Indian Vice-President Mohammad Hamid Ansari announced during a three day visit to Uganda a pledge to provide $3 million USD of aid to help bolster health services in the country. Of the three million total, two million will be formed of medications and medical provisions, the other one million will provide medical devices.
This follows shortly after large scale cooperations between India and Kenya, in which medical tourism from Kenya, alongside a number of African nations, inspired the investment of Indian money into medical facilities within Kenya.
This arrangement has the potential for mutual benefit, with Indian expertise in medical treatment as well as the initial setup costs of equipment and facilities provided to Kenya by India. India seeks to gain long term financial success by providing services otherwise obtained through medical tourism to India, directly within Kenya.
“India has been a source of affordable pharmaceuticals and specialised healthcare for people of Africa. Several Indian hospitals have developed facilities to serve medical cases referred to them from Africa, including from Uganda. Many of them have also shown interest in setting up integrated healthcare facilities in Uganda, providing high quality medical and nursing services across a wide range of specialties,” noted Ansari.
There are a number of similarities between the health systems of India and Uganda, the Vice President said. For example, mosquito borne illnesses such as malaria are a major issue in both nations. It is these similarities, coupled with a mutual need to drive down the cost of medications in both nations that may prove hugely beneficial to those struggling to afford healthcare in each nation.
The nature of the agreement is by no means a purely philanthropic endeavour though. Both nations stand to profit from this deal. India seeks to tap into the incomes of the growing middle class of African nations, the very same people who over the last few years have been travelling to India for medical treatments.
Uganda will be receiving a much needed boost to its health facilities.
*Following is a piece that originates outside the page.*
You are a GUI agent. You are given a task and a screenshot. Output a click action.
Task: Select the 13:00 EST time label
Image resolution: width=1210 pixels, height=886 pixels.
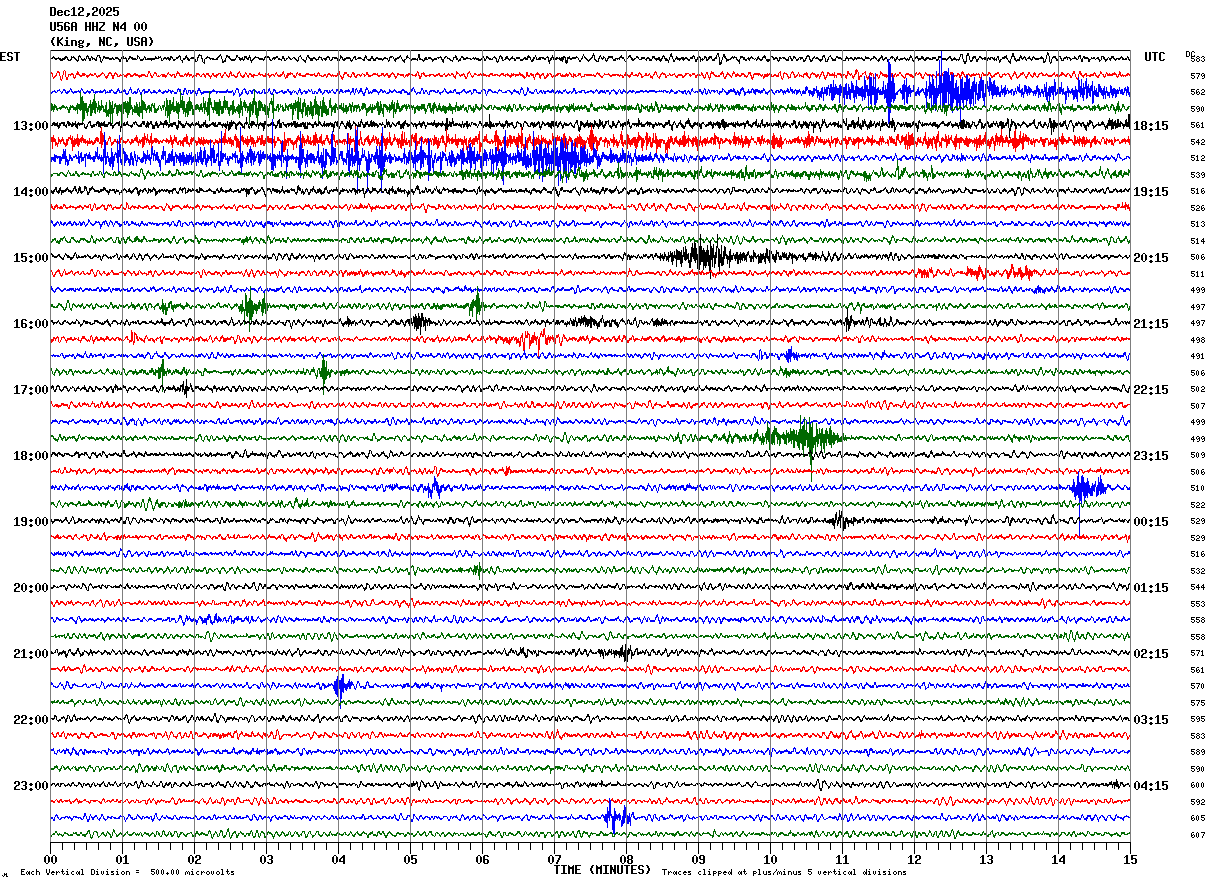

Also included within the arrangements are collaborations hoping to improve ICT development within the country. Uganda has expressed their intention to replicate a number of India’s ICT programmes, and hopes to develop its Public Key Infrastructure (PKI), a move that would likely further boost its economy.
India continues to make trade agreements and deals with regards to medical infrastructure in a number of African nations. The move has great potential. Cooperation between these countries could bring many benefits to each, potentially driving down the costs of medication both in India, and in Africa.